Data items:
* * * *

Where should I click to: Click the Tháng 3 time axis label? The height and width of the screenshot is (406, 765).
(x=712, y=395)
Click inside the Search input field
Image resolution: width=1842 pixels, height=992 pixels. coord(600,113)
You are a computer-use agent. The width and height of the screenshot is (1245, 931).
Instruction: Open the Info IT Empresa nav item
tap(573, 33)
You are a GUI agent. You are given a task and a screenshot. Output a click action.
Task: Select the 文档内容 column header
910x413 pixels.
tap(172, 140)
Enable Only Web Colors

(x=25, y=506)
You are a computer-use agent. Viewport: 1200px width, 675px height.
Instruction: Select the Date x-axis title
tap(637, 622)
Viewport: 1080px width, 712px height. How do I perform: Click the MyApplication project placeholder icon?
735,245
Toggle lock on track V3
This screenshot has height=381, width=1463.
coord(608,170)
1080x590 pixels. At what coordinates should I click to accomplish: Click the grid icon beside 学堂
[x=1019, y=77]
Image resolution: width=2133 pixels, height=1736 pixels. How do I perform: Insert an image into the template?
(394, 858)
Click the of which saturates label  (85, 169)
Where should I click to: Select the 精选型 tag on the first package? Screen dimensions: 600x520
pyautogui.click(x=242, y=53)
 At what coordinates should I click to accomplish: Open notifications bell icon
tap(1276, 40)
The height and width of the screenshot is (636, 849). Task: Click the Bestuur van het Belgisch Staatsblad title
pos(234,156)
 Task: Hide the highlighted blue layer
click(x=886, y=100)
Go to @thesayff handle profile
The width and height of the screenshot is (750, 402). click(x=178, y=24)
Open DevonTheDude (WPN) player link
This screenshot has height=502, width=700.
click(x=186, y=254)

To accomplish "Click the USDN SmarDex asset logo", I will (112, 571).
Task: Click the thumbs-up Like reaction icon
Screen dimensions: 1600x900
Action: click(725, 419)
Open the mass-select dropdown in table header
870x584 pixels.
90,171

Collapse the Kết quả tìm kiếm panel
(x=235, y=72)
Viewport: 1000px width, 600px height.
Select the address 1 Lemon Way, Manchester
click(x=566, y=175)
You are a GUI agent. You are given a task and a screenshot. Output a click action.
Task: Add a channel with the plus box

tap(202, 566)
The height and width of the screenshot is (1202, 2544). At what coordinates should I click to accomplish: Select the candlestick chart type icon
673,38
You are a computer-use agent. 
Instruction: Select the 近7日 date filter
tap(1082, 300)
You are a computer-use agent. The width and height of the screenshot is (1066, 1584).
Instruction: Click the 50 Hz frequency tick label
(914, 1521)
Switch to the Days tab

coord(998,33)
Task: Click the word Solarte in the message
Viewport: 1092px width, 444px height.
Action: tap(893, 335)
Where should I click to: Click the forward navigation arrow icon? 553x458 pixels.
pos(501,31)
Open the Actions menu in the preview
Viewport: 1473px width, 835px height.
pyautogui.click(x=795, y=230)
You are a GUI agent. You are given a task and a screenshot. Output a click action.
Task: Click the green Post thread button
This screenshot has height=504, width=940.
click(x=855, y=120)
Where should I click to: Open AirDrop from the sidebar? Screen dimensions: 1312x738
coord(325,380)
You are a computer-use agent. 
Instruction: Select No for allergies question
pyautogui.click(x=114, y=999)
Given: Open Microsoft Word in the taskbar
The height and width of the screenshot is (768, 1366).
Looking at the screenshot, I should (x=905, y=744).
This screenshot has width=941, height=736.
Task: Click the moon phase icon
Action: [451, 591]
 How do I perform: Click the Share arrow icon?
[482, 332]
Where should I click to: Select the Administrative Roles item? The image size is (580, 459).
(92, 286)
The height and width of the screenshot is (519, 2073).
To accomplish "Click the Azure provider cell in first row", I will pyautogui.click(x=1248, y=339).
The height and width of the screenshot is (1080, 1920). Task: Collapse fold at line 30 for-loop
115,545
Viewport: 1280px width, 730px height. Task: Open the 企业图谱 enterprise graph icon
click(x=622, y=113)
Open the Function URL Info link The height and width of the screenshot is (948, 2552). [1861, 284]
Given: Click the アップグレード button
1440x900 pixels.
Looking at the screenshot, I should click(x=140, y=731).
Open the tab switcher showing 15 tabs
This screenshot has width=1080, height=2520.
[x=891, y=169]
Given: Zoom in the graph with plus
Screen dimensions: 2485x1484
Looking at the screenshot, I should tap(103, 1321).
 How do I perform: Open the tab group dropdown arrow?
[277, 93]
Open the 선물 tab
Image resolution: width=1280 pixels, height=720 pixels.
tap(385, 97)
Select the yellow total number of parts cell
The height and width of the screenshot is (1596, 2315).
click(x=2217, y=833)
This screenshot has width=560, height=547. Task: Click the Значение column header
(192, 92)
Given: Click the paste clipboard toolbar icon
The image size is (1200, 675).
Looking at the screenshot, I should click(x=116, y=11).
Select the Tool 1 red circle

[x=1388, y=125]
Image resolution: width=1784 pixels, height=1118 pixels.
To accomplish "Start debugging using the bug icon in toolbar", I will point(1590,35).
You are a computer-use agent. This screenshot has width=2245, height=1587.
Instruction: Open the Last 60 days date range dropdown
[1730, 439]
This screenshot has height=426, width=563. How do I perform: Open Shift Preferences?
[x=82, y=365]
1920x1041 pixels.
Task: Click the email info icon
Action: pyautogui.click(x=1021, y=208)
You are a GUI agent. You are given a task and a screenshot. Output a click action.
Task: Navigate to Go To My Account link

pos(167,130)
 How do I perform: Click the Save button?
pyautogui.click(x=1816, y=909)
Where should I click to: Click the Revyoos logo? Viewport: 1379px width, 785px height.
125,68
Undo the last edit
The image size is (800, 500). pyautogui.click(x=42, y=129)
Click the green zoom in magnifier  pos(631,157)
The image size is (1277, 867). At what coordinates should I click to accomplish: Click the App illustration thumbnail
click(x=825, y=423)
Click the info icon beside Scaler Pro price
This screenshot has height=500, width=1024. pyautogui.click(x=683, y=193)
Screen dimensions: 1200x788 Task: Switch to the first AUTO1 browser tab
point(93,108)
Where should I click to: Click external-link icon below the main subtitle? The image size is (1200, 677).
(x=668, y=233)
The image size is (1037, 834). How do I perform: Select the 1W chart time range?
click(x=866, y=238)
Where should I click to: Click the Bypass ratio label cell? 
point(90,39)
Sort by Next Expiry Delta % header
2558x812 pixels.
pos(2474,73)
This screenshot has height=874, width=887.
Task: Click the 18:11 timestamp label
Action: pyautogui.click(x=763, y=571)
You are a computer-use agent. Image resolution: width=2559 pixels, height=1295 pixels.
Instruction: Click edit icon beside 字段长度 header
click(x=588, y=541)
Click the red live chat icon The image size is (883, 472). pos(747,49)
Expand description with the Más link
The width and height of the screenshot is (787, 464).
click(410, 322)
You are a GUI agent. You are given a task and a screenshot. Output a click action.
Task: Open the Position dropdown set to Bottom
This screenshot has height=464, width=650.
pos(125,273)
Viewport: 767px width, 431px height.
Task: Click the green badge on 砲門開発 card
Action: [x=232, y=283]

* * * *

OBJECTIVE >> Copy the records above word for word, beginning at the line containing "Given: Click the paste clipboard toolbar icon" and ending after the line containing "[1730, 439]".

THE OUTPUT >>
Given: Click the paste clipboard toolbar icon
The image size is (1200, 675).
Looking at the screenshot, I should click(x=116, y=11).
Select the Tool 1 red circle

[x=1388, y=125]
Image resolution: width=1784 pixels, height=1118 pixels.
To accomplish "Start debugging using the bug icon in toolbar", I will point(1590,35).
You are a computer-use agent. This screenshot has width=2245, height=1587.
Instruction: Open the Last 60 days date range dropdown
[1730, 439]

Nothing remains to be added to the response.